We determined the genome sequence of sweet cherry (Prunus avium) using next-generation sequencing technology. The total length of the assembled sequences was 272.4 Mb, consisting of 10,148 scaffold sequences with an N50 length of 219.6 kb. The sequences covered 77.8% of the 352.9 Mb sweet cherry genome, as estimated by k-mer analysis, and included >96.0% of the core eukaryotic genes. We predicted 43,349 complete and partial protein-encoding genes. A high-density consensus map with 2,382 loci was constructed using double-digest restriction site–associated DNA sequencing.
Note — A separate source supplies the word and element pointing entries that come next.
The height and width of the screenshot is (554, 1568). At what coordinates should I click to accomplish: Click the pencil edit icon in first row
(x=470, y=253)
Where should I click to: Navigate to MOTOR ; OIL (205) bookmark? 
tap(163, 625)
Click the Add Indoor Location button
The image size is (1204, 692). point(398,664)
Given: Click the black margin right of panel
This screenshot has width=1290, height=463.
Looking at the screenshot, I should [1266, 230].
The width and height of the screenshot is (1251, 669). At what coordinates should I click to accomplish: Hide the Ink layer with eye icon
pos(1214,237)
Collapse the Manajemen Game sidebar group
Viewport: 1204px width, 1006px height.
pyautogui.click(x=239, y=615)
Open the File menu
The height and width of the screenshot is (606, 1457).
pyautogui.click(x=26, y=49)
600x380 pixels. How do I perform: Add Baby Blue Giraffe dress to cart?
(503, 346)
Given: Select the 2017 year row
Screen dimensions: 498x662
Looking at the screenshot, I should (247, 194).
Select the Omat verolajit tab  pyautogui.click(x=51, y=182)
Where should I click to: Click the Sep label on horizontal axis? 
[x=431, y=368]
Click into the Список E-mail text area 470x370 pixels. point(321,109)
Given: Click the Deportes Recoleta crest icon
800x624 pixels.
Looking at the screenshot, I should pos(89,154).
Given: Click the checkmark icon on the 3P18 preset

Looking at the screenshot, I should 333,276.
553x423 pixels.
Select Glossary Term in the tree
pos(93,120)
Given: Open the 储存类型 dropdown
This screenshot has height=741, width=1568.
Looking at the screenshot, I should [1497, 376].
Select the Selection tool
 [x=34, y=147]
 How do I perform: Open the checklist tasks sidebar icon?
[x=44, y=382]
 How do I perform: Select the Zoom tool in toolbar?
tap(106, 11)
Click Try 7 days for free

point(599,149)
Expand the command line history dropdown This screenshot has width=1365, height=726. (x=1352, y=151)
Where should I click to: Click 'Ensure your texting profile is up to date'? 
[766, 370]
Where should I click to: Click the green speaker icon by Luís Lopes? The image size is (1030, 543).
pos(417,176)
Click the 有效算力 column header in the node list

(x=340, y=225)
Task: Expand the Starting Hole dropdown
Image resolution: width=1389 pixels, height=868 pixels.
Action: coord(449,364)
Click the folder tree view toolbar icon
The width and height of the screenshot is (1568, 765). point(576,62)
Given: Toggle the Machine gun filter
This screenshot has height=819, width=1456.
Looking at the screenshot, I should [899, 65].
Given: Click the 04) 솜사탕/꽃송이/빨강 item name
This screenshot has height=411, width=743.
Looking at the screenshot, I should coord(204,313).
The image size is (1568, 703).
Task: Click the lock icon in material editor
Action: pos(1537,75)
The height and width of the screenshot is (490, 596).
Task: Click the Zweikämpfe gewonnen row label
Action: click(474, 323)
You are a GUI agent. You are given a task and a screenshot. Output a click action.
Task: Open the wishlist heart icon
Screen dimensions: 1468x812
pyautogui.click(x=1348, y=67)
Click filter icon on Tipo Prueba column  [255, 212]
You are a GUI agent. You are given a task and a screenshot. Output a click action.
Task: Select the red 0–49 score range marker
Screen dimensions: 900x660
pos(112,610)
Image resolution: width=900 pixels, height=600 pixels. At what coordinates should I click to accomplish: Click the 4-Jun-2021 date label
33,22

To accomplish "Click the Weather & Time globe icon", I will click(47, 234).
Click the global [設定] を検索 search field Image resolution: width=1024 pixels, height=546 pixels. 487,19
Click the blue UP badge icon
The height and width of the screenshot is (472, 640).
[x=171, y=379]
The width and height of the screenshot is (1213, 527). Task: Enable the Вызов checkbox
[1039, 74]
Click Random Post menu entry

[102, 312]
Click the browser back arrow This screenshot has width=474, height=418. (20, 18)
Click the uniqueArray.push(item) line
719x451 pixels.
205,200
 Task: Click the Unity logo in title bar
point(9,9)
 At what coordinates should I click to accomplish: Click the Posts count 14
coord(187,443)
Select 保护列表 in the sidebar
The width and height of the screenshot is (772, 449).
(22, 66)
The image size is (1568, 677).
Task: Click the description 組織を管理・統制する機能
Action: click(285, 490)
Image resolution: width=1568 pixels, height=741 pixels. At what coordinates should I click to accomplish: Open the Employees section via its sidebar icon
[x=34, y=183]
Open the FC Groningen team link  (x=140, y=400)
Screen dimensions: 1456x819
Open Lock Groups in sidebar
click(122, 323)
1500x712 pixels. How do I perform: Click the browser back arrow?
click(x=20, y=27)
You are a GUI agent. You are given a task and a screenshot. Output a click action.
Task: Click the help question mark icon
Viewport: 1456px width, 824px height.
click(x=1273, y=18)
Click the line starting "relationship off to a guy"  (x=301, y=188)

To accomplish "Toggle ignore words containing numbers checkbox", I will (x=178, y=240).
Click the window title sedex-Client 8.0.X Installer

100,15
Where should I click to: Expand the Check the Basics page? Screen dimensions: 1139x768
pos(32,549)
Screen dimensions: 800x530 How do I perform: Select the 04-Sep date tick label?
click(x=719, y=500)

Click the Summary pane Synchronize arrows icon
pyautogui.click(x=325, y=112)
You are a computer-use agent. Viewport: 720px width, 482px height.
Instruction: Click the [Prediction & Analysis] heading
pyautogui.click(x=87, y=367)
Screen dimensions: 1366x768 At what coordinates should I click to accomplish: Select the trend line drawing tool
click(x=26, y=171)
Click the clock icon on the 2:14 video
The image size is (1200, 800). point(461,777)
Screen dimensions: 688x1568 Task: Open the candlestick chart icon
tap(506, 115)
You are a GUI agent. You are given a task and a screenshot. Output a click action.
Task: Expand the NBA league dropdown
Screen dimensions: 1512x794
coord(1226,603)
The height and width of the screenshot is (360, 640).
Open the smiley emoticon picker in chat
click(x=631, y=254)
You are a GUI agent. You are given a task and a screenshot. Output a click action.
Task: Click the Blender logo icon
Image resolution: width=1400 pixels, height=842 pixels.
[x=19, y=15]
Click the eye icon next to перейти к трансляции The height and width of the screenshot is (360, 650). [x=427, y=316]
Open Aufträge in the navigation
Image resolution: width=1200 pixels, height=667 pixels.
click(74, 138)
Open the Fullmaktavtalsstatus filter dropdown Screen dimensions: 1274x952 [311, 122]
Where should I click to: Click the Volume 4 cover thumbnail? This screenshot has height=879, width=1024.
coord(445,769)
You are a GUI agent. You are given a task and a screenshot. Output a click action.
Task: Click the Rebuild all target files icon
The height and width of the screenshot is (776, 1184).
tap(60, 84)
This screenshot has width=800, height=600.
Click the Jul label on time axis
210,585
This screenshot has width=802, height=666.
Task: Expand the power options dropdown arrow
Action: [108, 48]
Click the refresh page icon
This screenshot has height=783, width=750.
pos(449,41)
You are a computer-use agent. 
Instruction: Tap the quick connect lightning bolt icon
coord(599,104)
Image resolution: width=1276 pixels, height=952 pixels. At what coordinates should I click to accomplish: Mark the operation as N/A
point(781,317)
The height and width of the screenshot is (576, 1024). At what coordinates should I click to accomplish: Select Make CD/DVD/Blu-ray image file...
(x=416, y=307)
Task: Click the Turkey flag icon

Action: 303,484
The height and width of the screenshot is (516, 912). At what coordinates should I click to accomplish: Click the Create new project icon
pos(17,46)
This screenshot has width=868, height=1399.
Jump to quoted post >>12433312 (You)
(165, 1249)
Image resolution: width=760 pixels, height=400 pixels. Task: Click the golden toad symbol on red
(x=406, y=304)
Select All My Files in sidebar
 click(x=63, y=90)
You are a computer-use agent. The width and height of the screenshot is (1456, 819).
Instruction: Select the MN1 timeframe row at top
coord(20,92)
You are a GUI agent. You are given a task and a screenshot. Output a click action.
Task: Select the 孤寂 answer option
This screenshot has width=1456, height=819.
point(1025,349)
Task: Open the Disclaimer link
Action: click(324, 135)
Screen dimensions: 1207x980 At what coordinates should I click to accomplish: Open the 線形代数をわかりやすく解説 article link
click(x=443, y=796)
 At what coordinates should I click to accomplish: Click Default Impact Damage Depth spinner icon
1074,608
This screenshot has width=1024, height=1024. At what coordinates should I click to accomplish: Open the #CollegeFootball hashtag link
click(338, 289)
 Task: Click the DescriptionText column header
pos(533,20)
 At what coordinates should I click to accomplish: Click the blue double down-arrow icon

Comparing the genetic maps of sweet cherry and peach revealed high synteny between the two genomes; thus the scaffolds were integrated into pseudomolecules using map- and synteny-based strategies. Whole-genome resequencing of six modern cultivars found 1,016,866 SNPs and 162,402 insertions/deletions, out of which 0.7% were deleterious. The sequence variants, as well as simple sequence repeats, can be used as DNA markers. The genomic information helps us to identify agronomically important genes and will accelerate genetic studies and breeding programs for sweet cherries. Further information on the genomic sequences and DNA markers is available in DBcherry (http://cherry.kazusa.or.jp (8 May 2017, date last accessed)).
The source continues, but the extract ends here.